Quant au moyen reposant sur l’absence de rémunération des heures supplémentaires accomplies par X-I Y épouse A, il y a lieu de dire que cette absence ne saurait à elle seule établir le caractère intentionnel du travail dissimulé.
Il s’ensuit que la demande au titre du travail dissimulé est mal fondée de sorte qu’infirmant le jugement déféré, la cour déboute X-I Y épouse A de ce chef.
12 – sur les demandes accessoires
Il y a lieu de confirmer le jugement entrepris en ce qu’il a mis à la charge de l’association IFPEC les dépens de première instance et en ce qu’il a alloué à X-I Y épouse A une indemnité au titre de l’article 700 du code de procédure civile.

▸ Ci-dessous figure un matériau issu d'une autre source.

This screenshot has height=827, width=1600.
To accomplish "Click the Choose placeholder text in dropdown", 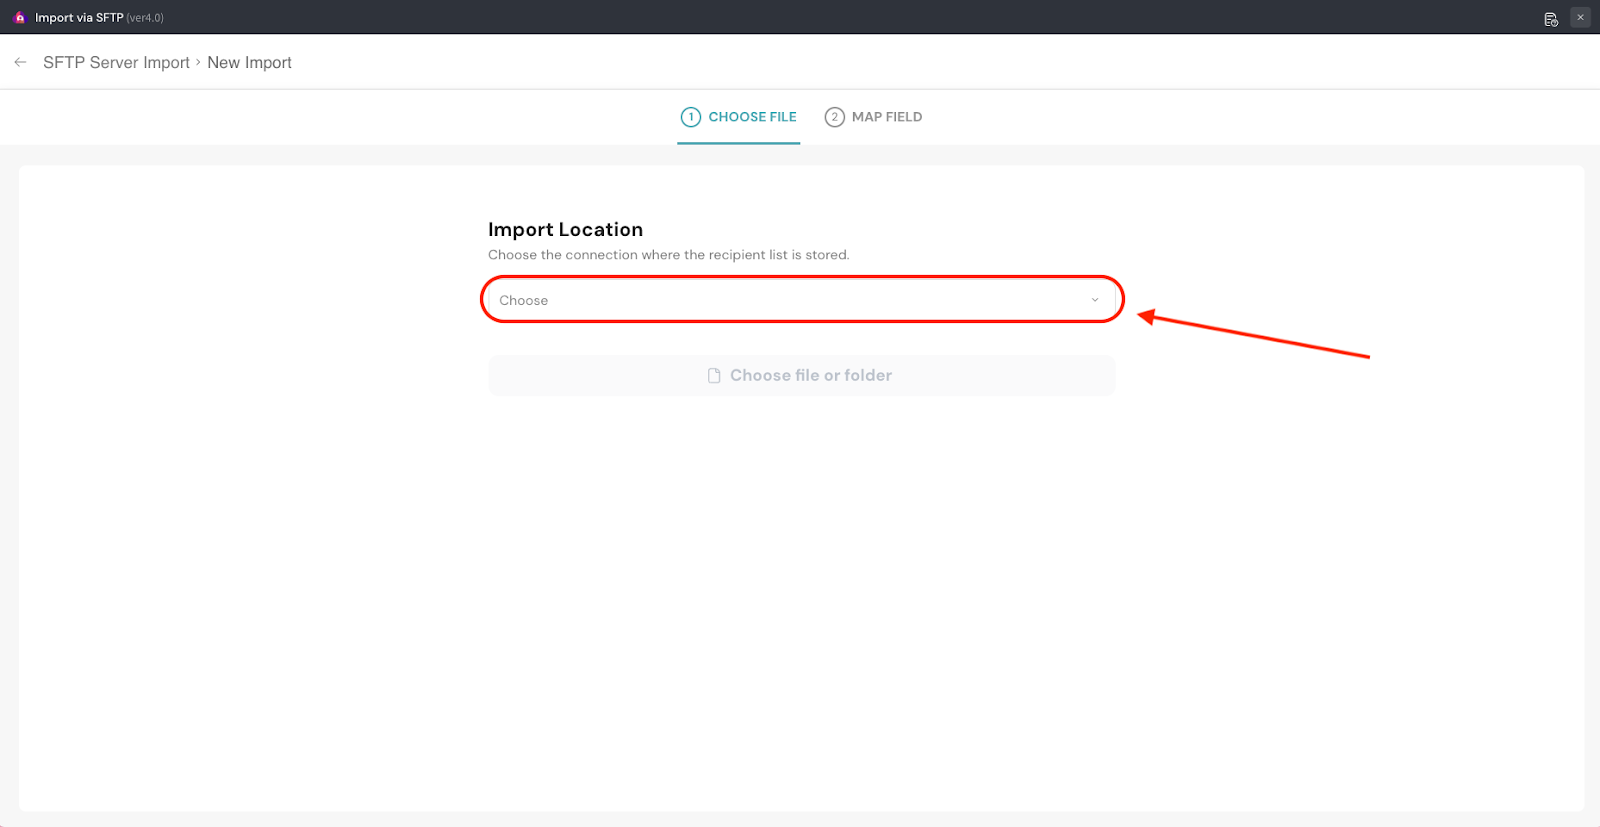I will pos(524,300).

L’équité et les situations économiques respectives des parties justifient qu’il soit fait application de l’article 700 du code de procédure civile pour les frais en cause d’appel dans la mesure énoncée au dispositif.

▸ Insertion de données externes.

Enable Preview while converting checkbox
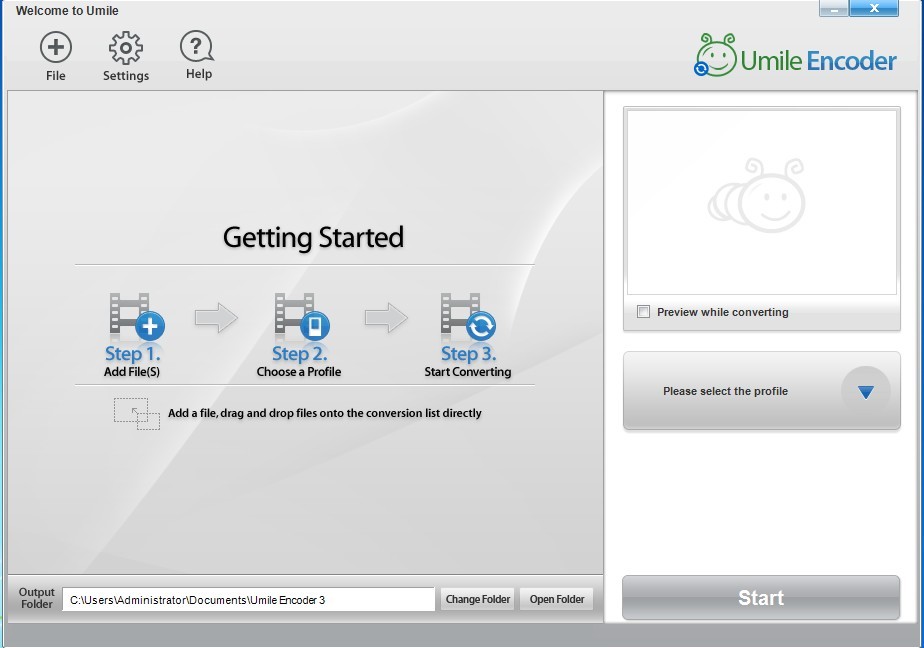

L’association IFPEC sera condamnée aux dépens d’appel.
PAR CES MOTIFS,
La Cour,
CONFIRME le jugement déféré en ce qu’il a alloué à X-I Y épouse A des dommages et intérêts pour exécution déloyale du contrat de travail sauf à dire que cette réparation se limite à la somme de 5 000 €,
INFIRME le jugement déféré en ce qu’il a condamné l’association IFPEC à payer à X-I Y épouse A les sommes suivantes:
* 45 757.80 € bruts à titre de rappel de salaire pour un contrat de travail à temps complet et des heures supplémentaires et de 4 575.78 € bruts au titre des congés payés afférents,
* 5 450.16 € nets au titre du remboursement des frais professionnels,
* 18 063.84 € nets au titre de l’indemnité pour travail dissimulé,
STATUANT à nouveau sur les chefs infirmés,
CONDAMNE l’association IFPEC à payer à X-I Y épouse A la somme de 24374.22 € à titre de rappel de salaire sur la base d’un contrat à durée indéterminée à temps complet à compter du 1er mars 2013 et celle de 2 437.42 € au titre des congés payés afférents, ces sommes produisant des intérêts au taux légal à compter du 05 août 2015,
CONDAMNE l’association IFPEC à payer à X-I Y épouse A la somme de 14704.03 € à titre de rappel de salaire pour les heures supplémentaires et celle de 1 470.40 € au titre des congés payés afférents, ces sommes produisant des intérêts au taux légal à compter du 05 août 2015,
DEBOUTE X-I Y épouse A de sa demande au titre des frais professionnels,
DEBOUTE X-I Y épouse A de sa demande au titre de l’indemnité pour travail dissimulé,
CONFIRME le jugement déféré en toutes ses autres dispositions,
Y AJOUTANT,
CONDAMNE l’association IFPEC à payer à X-I Y épouse A la somme de 1800 € pour les frais en cause d’appel,
CONDAMNE l’association IFPEC aux dépens d’appel.